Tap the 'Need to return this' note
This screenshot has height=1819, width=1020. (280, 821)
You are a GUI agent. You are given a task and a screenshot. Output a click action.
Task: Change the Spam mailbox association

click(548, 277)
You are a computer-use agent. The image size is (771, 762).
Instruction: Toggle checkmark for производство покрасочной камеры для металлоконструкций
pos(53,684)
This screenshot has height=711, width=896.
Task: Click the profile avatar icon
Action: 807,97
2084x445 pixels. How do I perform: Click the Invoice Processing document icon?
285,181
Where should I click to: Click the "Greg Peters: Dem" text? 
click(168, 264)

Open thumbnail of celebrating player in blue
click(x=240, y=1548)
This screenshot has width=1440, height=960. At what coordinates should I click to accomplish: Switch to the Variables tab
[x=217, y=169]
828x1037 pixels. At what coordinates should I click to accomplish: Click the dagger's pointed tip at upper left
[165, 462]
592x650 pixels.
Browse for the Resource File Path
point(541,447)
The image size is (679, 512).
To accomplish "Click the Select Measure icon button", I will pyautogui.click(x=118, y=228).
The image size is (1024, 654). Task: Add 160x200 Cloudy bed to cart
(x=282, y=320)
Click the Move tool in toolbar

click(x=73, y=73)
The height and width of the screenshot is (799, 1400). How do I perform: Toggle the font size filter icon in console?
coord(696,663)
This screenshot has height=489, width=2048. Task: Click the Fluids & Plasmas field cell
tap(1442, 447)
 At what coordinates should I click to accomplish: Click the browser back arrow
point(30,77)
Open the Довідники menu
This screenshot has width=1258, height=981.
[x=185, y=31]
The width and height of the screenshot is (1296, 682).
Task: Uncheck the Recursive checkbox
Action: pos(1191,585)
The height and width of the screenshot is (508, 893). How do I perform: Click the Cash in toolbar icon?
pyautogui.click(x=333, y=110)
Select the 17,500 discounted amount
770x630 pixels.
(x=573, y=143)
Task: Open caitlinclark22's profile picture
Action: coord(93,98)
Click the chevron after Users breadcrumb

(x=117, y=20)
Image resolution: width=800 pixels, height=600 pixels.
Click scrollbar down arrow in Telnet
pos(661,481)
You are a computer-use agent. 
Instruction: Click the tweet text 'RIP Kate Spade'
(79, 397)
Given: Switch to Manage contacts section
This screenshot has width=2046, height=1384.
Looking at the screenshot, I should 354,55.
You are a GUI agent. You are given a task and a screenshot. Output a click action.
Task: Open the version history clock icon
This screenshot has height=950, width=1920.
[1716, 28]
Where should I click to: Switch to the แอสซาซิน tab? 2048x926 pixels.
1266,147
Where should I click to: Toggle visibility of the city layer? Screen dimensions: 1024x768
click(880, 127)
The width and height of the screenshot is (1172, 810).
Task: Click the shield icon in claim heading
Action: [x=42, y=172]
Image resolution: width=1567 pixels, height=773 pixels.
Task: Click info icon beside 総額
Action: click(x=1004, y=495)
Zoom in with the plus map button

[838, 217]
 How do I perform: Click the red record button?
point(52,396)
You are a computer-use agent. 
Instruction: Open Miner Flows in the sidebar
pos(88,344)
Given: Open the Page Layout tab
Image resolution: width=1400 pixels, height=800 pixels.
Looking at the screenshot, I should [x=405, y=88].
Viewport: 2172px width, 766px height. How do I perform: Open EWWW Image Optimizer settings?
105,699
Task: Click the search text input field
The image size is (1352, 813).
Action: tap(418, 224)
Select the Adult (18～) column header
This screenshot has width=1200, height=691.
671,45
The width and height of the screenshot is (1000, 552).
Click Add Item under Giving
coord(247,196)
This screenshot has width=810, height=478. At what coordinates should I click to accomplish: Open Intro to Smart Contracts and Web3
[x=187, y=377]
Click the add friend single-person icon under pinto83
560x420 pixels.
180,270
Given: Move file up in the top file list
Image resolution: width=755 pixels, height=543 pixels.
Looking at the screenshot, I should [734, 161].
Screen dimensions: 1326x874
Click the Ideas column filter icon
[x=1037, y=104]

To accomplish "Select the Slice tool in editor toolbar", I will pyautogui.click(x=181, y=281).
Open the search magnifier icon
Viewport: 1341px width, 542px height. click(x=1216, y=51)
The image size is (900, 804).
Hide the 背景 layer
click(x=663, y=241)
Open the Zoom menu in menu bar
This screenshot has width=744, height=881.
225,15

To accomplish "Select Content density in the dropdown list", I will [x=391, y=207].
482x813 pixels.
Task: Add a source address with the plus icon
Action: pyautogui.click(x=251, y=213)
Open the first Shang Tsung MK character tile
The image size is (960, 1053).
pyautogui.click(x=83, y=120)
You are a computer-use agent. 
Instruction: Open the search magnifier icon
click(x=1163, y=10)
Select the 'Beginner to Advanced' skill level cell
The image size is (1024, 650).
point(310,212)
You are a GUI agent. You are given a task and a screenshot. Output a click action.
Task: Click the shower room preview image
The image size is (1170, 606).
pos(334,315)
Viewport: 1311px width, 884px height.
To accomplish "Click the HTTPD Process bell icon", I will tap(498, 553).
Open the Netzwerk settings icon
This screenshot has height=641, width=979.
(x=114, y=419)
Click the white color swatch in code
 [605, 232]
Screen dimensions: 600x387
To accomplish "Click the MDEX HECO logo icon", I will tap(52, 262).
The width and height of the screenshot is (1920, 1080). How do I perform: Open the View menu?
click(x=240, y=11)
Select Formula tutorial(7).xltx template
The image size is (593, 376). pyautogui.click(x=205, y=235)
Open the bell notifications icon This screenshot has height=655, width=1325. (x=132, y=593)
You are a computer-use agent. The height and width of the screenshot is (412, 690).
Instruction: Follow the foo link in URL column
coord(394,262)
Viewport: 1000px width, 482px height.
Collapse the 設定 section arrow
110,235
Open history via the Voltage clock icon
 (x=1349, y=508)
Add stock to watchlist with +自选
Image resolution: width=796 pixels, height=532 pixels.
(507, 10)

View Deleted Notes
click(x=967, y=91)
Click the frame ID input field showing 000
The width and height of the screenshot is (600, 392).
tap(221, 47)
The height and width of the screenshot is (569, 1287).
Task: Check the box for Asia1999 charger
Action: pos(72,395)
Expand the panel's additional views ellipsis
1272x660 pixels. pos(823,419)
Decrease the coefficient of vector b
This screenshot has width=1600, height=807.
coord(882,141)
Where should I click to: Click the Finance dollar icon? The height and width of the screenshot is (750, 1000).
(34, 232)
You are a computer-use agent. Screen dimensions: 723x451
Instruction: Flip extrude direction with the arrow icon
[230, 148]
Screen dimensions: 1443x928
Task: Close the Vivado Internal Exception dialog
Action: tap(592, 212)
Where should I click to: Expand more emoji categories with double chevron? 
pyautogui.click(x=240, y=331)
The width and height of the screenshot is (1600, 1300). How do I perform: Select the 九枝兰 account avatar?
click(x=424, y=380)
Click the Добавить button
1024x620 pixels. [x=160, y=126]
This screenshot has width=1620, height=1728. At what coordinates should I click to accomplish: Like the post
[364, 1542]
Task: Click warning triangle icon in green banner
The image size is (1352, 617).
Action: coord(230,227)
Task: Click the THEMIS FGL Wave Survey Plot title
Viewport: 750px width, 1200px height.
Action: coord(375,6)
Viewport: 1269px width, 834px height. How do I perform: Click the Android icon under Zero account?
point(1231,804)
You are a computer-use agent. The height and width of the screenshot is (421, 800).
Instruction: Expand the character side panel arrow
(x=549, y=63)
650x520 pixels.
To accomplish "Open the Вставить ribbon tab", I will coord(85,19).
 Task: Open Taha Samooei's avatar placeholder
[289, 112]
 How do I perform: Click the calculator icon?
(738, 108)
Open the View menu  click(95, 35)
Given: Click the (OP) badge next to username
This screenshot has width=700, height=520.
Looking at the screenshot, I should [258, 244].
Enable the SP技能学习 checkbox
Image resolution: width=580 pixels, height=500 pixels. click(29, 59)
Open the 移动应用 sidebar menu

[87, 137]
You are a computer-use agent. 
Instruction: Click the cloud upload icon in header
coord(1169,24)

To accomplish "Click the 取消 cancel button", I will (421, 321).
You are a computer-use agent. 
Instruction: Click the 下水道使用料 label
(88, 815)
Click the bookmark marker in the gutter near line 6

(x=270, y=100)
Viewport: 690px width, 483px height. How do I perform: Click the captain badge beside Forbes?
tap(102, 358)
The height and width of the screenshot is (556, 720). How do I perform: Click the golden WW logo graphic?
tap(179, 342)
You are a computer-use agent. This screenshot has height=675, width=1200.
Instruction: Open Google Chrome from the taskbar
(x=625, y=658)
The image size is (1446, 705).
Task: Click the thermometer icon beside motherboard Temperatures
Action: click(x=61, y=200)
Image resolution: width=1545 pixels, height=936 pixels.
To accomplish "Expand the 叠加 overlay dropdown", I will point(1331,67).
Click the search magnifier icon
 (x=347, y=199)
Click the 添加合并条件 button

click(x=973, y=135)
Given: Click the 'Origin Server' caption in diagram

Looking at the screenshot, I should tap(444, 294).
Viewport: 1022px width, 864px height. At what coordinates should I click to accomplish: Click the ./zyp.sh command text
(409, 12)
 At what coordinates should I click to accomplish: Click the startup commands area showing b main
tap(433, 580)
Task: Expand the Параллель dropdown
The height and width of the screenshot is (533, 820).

Exercise objective = Extract, exactly, the lines above that begin at the line containing "Viewport: 1022px width, 864px" and end at the final line of the records; add no other text.

Written answer =
Viewport: 1022px width, 864px height. At what coordinates should I click to accomplish: Click the ./zyp.sh command text
(409, 12)
 At what coordinates should I click to accomplish: Click the startup commands area showing b main
tap(433, 580)
Task: Expand the Параллель dropdown
The height and width of the screenshot is (533, 820).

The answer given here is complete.